# Live/Natural Edge



## Allan-00 (Aug 6, 2019)

How much work is it to maintain a live or natural edge for landscaping beds? I'm talking about the edge that is 3-4 inches deep and then tapers out into the mulch bed. Do you have to redefine it every so often? I currently have cheap landscape bricks and hate trimming against it.


----------



## Harts (May 14, 2018)

When maintained, I think this is the best looking edge around a garden. I usually re-define mine in the Spring. Other than that, I trim each time I mow.

In short, it isn't a terrible amount of work to maintain.


----------



## Allan-00 (Aug 6, 2019)

I agree with you that it's the best looking edge. Glad to hear its only about once a year...I might have to try it out. Thanks for the reply.


----------



## GreenMountainLawn (Jul 23, 2019)

I also agree natural/live edge is the best look IMO. The only issue is the amount of linear feet of bed edging you have. If you have a couple small beds or smaller bedding around the house, then it's easier to maintain and trim after every mow. If you have a large property with thousand+ square feet of edging, then it becomes a tougher task to maintain. I have a large property and ALOT of bedding edges as I enjoy having perennials beds, trees, hydrangeas, confers beds, etc and mulch them all. It would be a herculean task to maintain these after every mow--again for me personally. I probably do them 3-4 times all summer, so they do get a little unkempt at times. Like Harts mentioned, I will redefine in Spring also.


----------



## bernstem (Jan 16, 2018)

I run a bladed edger along it every 2-4weeks when I edge the sidewalks. I re-define it every couple months with a powered bed redefiner.


----------



## potatochip (May 28, 2020)

It's really easy. I just flip the string trimmer upside down and trim the edge vertically and it looks great. Just do the normal trimming with the trimmer in its normal position on the first pass, then just go over it again with the trimmer flipped.


----------



## Adamg77 (May 12, 2020)

Not bad at all. Check out Paul camara on Instagram if you have a chance. Redefine in spring and maybe once in early fall. Clean it up with a string trimmer. If under pgr regulation once every two weeks works well for me. A half moon edger is the best way to achieve the edge to begin the season


----------



## nikmasteed (Apr 30, 2020)

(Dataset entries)
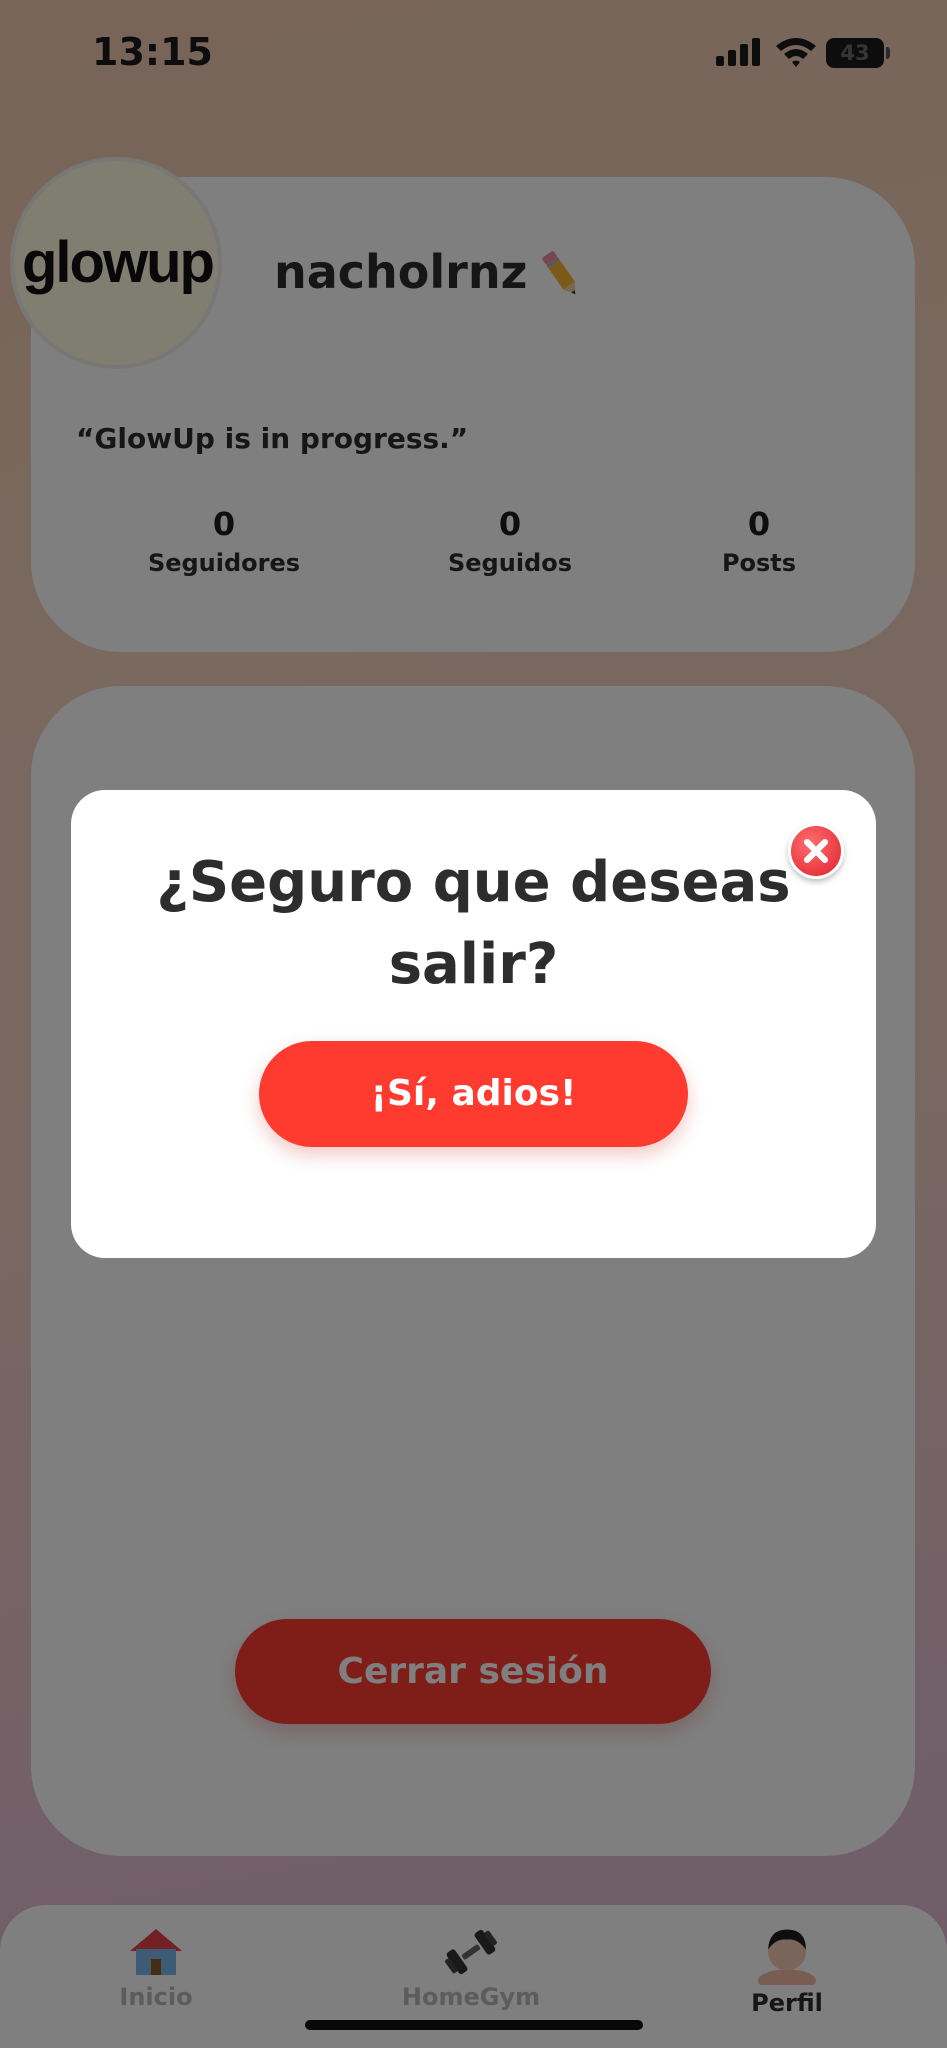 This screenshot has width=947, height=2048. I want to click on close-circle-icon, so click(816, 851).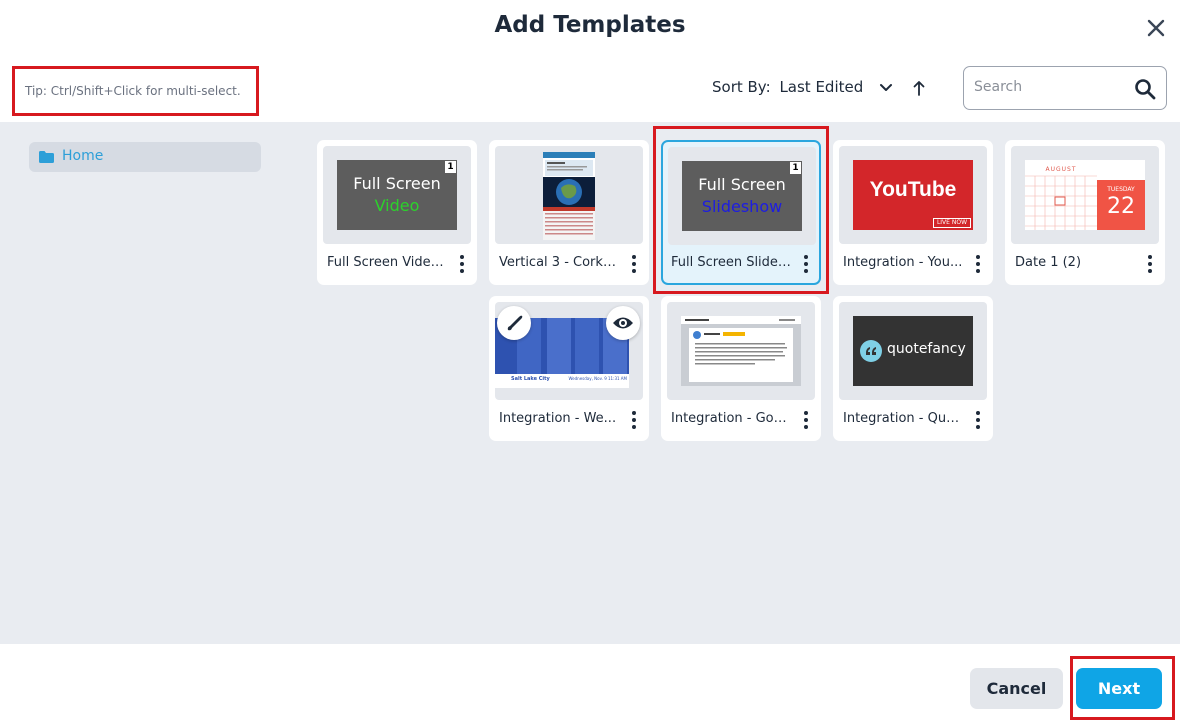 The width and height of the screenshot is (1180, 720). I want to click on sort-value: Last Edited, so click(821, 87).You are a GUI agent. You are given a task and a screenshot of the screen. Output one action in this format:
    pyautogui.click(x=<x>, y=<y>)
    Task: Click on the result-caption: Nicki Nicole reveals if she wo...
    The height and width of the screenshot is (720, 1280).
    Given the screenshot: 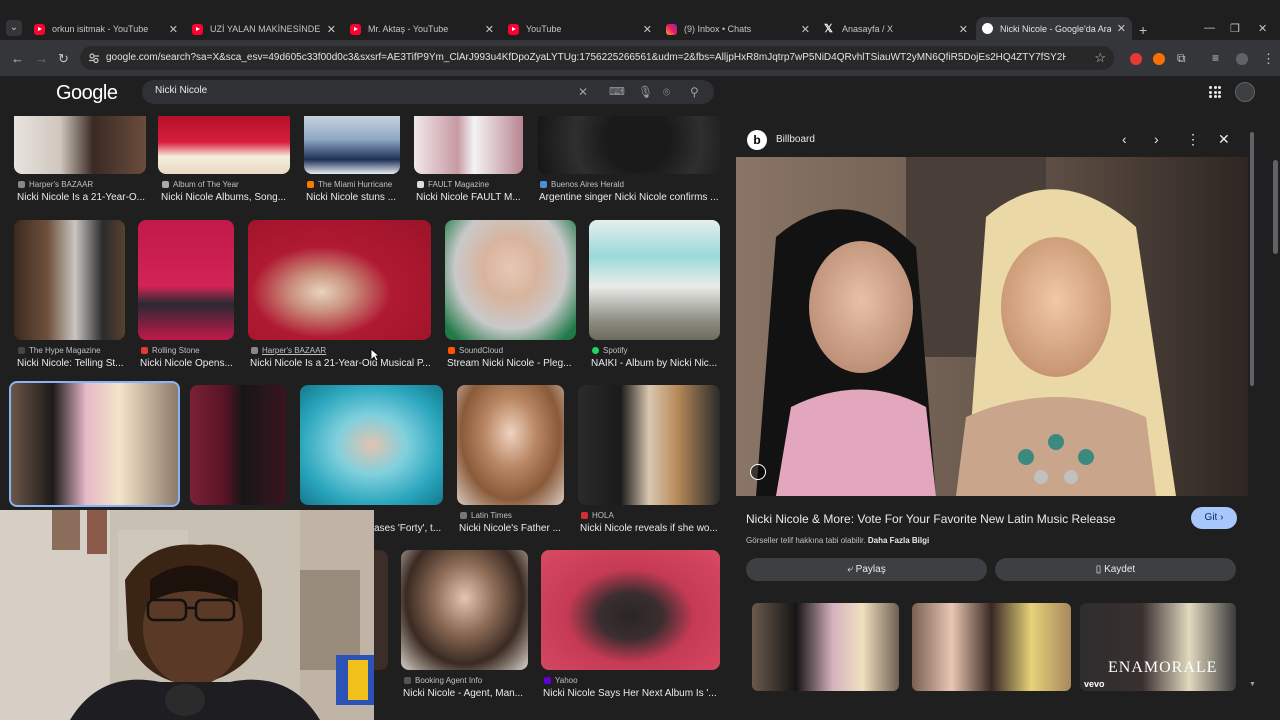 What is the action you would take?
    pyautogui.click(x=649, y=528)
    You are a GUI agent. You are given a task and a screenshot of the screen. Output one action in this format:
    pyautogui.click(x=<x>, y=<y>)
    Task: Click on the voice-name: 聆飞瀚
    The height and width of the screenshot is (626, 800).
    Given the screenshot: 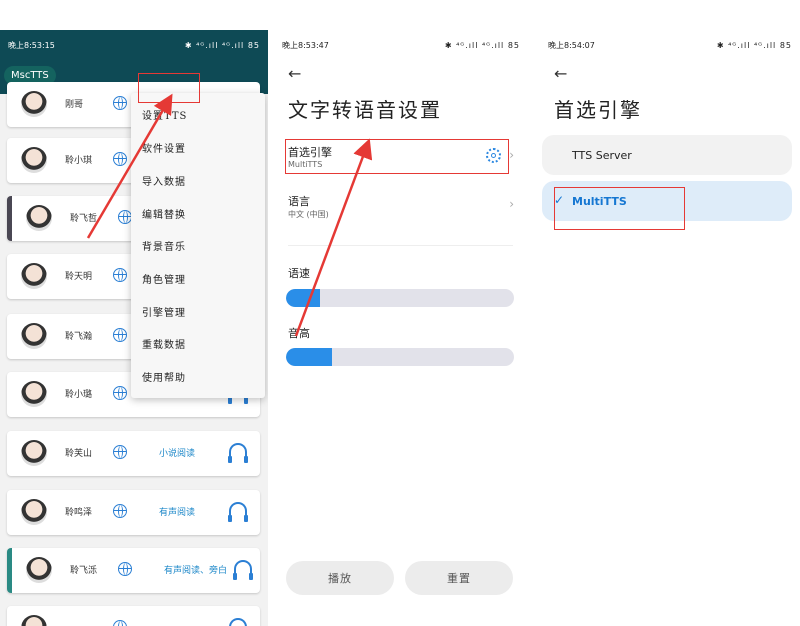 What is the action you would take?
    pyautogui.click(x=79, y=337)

→ Things to do
a) In the natural edge thread, how often does bernstem run a bladed edger along the edge?
b) Please repeat everything in the natural edge thread from "It's really easy." down to "the trimmer flipped.".
None of the rows are needed here.

→ Solutions to each task
a) Every 2-4 weeks, when edging the sidewalks.

b)
It's really easy. I just flip the string trimmer upside down and trim the edge vertically and it looks great. Just do the normal trimming with the trimmer in its normal position on the first pass, then just go over it again with the trimmer flipped.